= Extract provided =
######

Reuse the TCP socket and buffer IO to improve performance #32

fonsp · 2023-01-24T19:42:40Z

Before this PR, we set up a new TCP connection for each round trip (like remotecall plus its response), and we suspected that this caused #24. This PR uses the same functionality as before, but it reuses the TCP socket. Often, this meant wrapping things in while true end.

Strangely enough, this did not improve our overhead... it doubled it 😵‍💫

Buffered IO

The real trick was suggested in the Pluto community call today by @habemus-papadum, we need to buffer the IO! See https://juliapluto.github.io/weekly-call-notes/2023/01-24/notes.html

I still want to test if this PR was even necessary, perhaps buffering the IO is already enough, and the overhead of TCP handshake is small enough.

New messaging protocol

I also changed the messaging protocol into something new, described in the new messages.md file. The changes are because:

Messages now need an ID, to address the response.
Just like Distributed, we first send the msg_type, then the msg_id, and then we serialize the msg itself. If deserializing fails (e.g. type not defined in worker), then we still have the msg_id, so that we can respond with a failure message.
(TODO) Just like Distributed, each message is followed by a 10-byte unique boundary. When deserializing a message fails, the catch block can keep reading bytes until it has found the boundary. This allows us to continue using the socket.
Using tuples or individual write calls instead of NamedTuples is a tiny performance gain.

TODO

Co-Authored-By: Nehal Patel <[email protected]>

savq · 2023-01-25T21:06:32Z

wrt. tuple messages:

I think it's a good idea to stop using NamedTuples. These carry symbols in their types, and symbols don't have a fixed size making them less efficient to serialize.

######

= Information shown =
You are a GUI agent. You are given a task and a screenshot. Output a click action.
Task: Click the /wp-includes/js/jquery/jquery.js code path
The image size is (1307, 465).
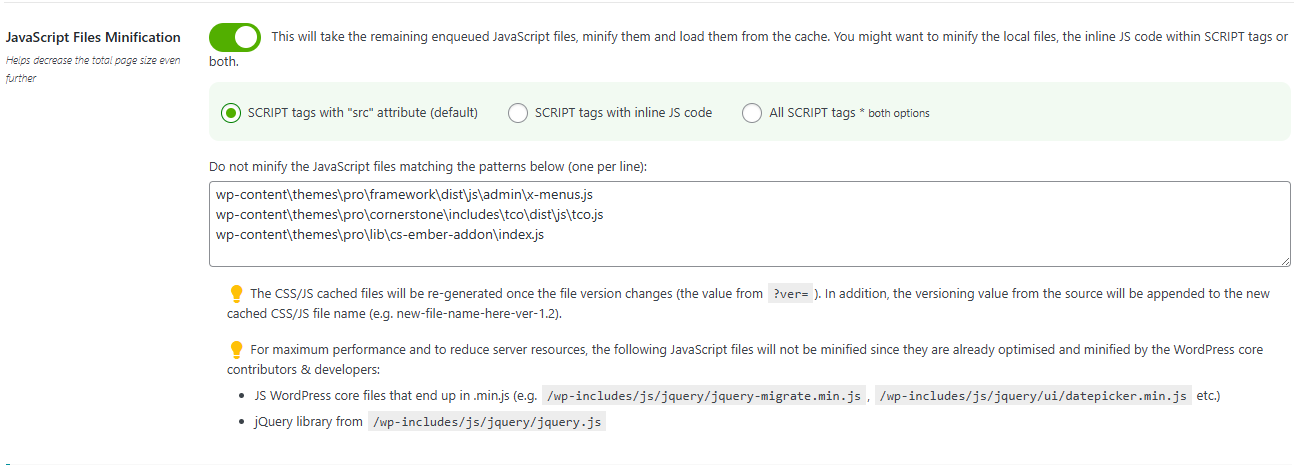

######

= Work instructions =
a. Please check each statement against the pull request thread on reusing the TCP socket, answering yes or no and quoting the words that settle it: (i) Reusing the TCP socket by itself cut the overhead in half. (ii) Buffering the IO was suggested during the Pluto community call. (iii) According to savq, symbols have a fixed size.
b. Carry on the thread about reusing the TCP socket and buffering IO from its last sentence.

= Results of the exercise =
a.
(i) No: "this did not improve our overhead... it doubled it"
(ii) Yes: "The real trick was suggested in the Pluto community call today by @habemus-papadum, we need to buffer the IO!"
(iii) No: "symbols don't have a fixed size making them less efficient to serialize"

b.
~~The same is true for the header. I think we could use an Enum for the header. That would also let us encode more info in the header (like send_result?).~~ Nvm. Is that what MsgType does?

Co-Authored-By: Nehal Patel <[email protected]>

fonsp · 2023-01-27T00:45:18Z

I made a type BufferedIO, which is a minimal version of the functionality in https://github.com/JuliaIO/BufferedStreams.jl, and after lots of tweaking, I got it to match the speed of Distributed in all test cases 🎉

Then I was wondering how Distributed got this speed, and I found out that Julia has this secret function:

https://github.com/JuliaLang/julia/blob/d77575063d7ecb5e79ee6fc9f3b73242f8282853/base/stream.jl#L1137-L1143

You can call this on your IO to enable this functionality directly with libuv. So my implementation is not necessary. 🙃 It's probably best to use the built-in version because I am not 100% confident in my implementation.

I think it's best to use a @static feature check to see if we can use this function, and fall back to just doing nothing, since this is only a performance optimisation, that will be caught by our tests if a future Julia version changes the API.

habemus-papadum · 2023-01-27T01:14:12Z

HI @fonsp,
I was just going to comment that your BufferedIO looks good -- much better than the temp solution we discussed of allocating an IOBuffer. I think also better than PipedBuffer -- it is simpler and a more typical implementation of bufferedoutput with a bound memory consumption and no-allocation per message.

nehal

fonsp · 2023-01-27T01:17:38Z

Ooh thanks @habemus-papadum , that's nice to hear! I had a fun time writing it, and I felt good to reach the same performance as Distributed, so I'm not sad to find out that Base.buffered_writes exists :)

What do you think about using Base.buffered_writes instead of BufferedIO, like I did in my previous commit?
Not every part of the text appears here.